Our country is not facing a gun violence crisis. Instead, it faces four separate but related gun crises. During the last year for which federal data is available, there were more than 14,000 gun homicides, caused mostly by urban violence. They were followed by fatal shootings among intimate partners and family members, and a much smaller number of murders due to mass shootings. Gun suicides caused the largest number of gun-related fatalities at almost 24,000.
Of those crises, urban gun violence is the most addressable based on the evidence and tools available today. Mass shootings are episodic, acute events that are difficult to study or predict; urban homicides are chronic, making them more amenable to research and analysis. And what that research points to is a set of strategies with consistent track records of reducing shootings when done the right way.
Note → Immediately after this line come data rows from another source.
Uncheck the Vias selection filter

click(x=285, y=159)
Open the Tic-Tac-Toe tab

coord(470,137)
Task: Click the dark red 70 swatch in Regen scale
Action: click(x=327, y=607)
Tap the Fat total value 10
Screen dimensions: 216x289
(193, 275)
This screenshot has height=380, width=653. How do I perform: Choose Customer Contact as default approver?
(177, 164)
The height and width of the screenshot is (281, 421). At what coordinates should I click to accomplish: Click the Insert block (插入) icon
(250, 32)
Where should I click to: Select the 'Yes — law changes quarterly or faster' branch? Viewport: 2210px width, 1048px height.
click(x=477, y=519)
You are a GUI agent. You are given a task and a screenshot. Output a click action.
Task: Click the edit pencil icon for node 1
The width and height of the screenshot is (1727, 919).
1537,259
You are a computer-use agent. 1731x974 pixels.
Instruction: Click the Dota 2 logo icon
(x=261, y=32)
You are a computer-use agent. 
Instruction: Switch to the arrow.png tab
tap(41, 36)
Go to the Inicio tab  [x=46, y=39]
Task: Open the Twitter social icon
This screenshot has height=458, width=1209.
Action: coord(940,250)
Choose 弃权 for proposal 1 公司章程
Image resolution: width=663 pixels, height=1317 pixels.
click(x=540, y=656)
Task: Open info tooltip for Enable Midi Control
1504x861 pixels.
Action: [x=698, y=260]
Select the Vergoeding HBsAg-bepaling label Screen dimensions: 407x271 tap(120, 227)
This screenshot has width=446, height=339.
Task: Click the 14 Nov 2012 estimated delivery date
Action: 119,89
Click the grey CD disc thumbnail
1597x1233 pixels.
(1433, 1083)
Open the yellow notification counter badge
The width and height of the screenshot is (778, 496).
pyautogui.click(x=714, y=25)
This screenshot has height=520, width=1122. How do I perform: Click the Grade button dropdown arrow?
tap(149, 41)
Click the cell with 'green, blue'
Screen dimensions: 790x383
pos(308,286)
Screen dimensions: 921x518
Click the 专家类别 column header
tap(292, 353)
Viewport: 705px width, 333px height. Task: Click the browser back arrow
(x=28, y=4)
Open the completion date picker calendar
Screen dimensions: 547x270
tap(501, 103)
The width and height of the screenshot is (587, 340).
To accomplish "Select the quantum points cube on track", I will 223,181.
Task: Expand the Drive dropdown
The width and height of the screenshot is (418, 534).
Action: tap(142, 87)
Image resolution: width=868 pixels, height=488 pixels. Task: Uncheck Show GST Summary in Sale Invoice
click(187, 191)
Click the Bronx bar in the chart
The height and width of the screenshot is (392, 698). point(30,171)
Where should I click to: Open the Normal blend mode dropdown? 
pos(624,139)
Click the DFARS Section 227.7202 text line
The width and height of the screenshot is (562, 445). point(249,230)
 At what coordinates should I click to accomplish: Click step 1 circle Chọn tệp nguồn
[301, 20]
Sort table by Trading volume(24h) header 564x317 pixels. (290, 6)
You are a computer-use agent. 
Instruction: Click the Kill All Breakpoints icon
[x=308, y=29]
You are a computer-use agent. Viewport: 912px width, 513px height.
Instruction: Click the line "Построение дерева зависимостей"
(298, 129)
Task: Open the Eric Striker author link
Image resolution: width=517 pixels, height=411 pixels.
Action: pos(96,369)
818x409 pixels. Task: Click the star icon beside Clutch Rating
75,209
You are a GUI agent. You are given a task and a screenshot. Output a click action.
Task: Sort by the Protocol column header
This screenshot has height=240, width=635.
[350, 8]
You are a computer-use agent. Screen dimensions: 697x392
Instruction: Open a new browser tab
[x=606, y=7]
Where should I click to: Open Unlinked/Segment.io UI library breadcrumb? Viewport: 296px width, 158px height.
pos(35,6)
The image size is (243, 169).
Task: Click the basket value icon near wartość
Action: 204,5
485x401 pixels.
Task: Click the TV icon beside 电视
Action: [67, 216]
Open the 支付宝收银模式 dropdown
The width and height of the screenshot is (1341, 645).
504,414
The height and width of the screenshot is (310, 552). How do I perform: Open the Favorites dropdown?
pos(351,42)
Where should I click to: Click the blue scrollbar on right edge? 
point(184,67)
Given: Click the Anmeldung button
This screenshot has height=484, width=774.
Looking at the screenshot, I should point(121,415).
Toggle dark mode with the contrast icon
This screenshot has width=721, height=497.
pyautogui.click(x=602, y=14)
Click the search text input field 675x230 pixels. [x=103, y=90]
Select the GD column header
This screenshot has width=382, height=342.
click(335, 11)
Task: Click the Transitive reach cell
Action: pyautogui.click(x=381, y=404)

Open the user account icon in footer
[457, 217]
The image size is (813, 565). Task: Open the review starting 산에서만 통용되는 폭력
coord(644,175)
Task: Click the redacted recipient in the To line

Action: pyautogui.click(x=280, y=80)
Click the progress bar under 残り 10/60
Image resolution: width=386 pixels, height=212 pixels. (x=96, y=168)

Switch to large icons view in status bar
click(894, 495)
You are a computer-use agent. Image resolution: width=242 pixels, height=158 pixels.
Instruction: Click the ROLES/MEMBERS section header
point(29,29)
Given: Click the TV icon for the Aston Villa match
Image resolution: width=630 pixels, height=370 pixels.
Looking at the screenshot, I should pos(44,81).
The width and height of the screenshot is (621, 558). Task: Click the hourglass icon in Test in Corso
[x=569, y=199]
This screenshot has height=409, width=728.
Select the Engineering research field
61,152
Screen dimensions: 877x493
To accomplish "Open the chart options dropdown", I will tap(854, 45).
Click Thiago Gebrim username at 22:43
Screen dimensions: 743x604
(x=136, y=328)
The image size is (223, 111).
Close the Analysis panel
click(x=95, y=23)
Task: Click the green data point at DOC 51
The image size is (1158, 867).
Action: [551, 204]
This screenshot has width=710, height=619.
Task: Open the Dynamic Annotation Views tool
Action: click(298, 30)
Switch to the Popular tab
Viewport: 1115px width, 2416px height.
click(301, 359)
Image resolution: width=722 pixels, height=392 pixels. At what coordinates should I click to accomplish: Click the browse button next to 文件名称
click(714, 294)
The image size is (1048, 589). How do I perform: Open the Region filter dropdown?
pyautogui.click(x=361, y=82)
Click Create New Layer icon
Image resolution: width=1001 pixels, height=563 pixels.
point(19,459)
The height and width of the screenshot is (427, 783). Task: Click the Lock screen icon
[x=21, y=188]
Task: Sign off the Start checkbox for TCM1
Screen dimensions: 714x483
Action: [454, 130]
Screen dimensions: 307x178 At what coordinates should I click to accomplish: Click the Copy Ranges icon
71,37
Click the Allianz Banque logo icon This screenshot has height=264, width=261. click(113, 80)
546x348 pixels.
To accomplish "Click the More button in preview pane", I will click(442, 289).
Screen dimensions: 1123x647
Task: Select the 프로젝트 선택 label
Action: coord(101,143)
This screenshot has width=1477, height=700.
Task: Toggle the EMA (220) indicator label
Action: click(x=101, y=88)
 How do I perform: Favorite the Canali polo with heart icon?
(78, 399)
Urban violence is also the linchpin of concentrated urban poverty, holding all the other conditions of inequality — joblessness, homelessness, poor education, and health — in place. That’s why we must put urban violence first in terms of sequence, if not importance. Until we pull this pin, poverty in our cities will remain as persistent as ever. A neighborhood that is not safe will never prosper.
To reduce community gun violence, we don’t actually need new laws. Instead, we need policies that recognize three core truths about the problem.
- Shootings cluster among small numbers of people, places, and behaviors. More than a quarter of homicides in 2015 occurred in neighborhoods containing just 1.5 percent of the American population and collectively covering an area smaller than Green Bay, Wisconsin. And even in those communities, as few as 1 percent of a city’s population are responsible for the majority of fatal encounters.
- Violent crime responds to both positive and negative incentives. Deterrence works, but so does providing alternatives to people who too often are seen as beyond saving.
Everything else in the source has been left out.